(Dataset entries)
--

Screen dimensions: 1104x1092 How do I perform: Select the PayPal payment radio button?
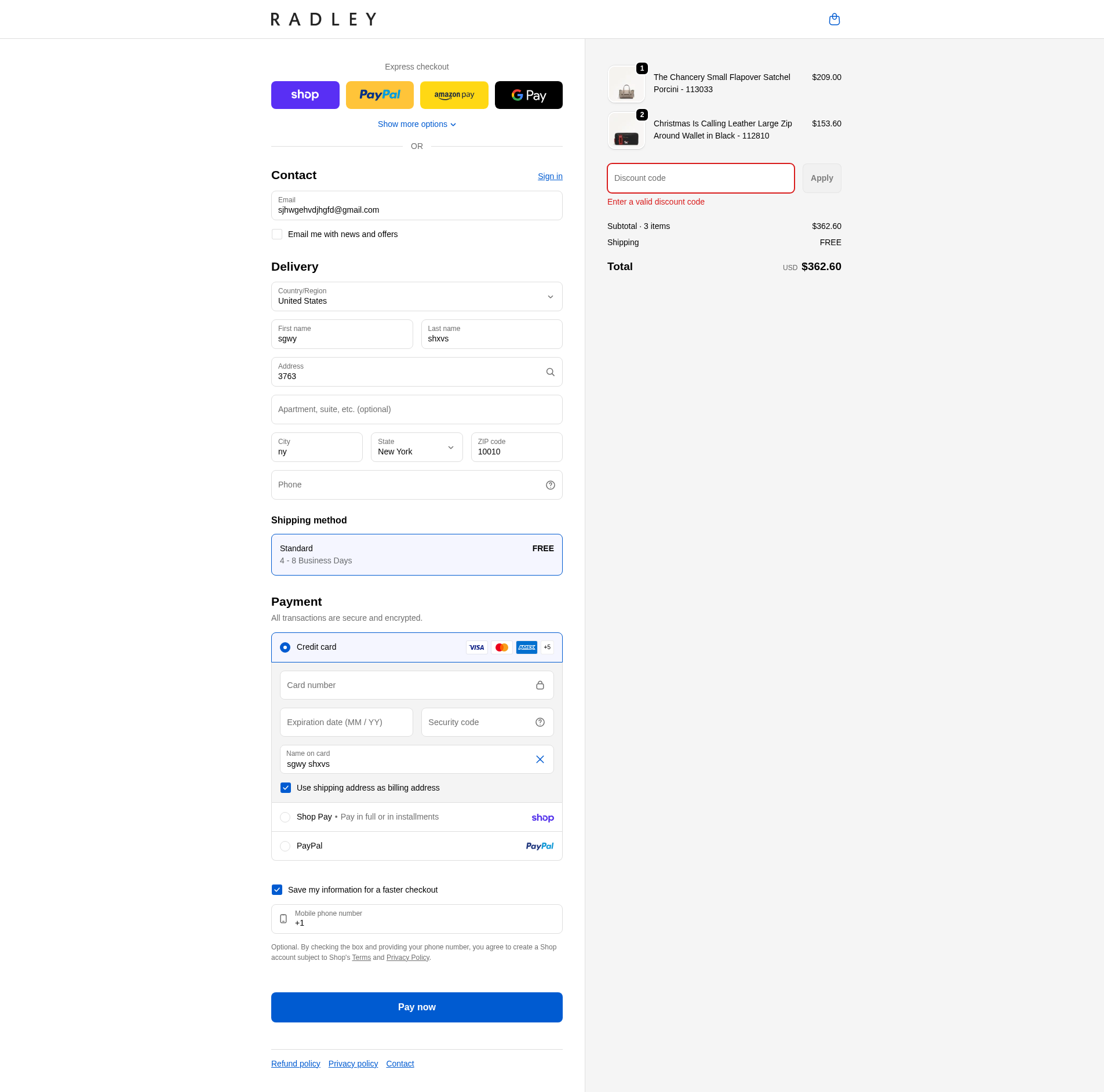(x=285, y=846)
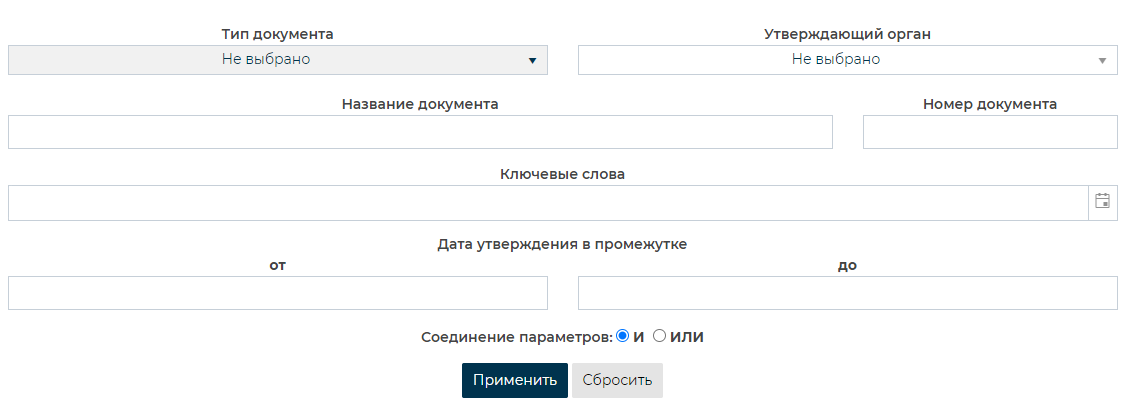Click the 'Ключевые слова' label text
This screenshot has width=1128, height=411.
pos(562,174)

--

WHAT THE EXERCISE ASKS: Only the text of the records is to be reproduced exactly; skip the pictures.

REPLY:
Screen dimensions: 1104x1092 How do I perform: Select the PayPal payment radio button?
(x=285, y=846)
Click the 'Ключевые слова' label text
This screenshot has width=1128, height=411.
pos(562,174)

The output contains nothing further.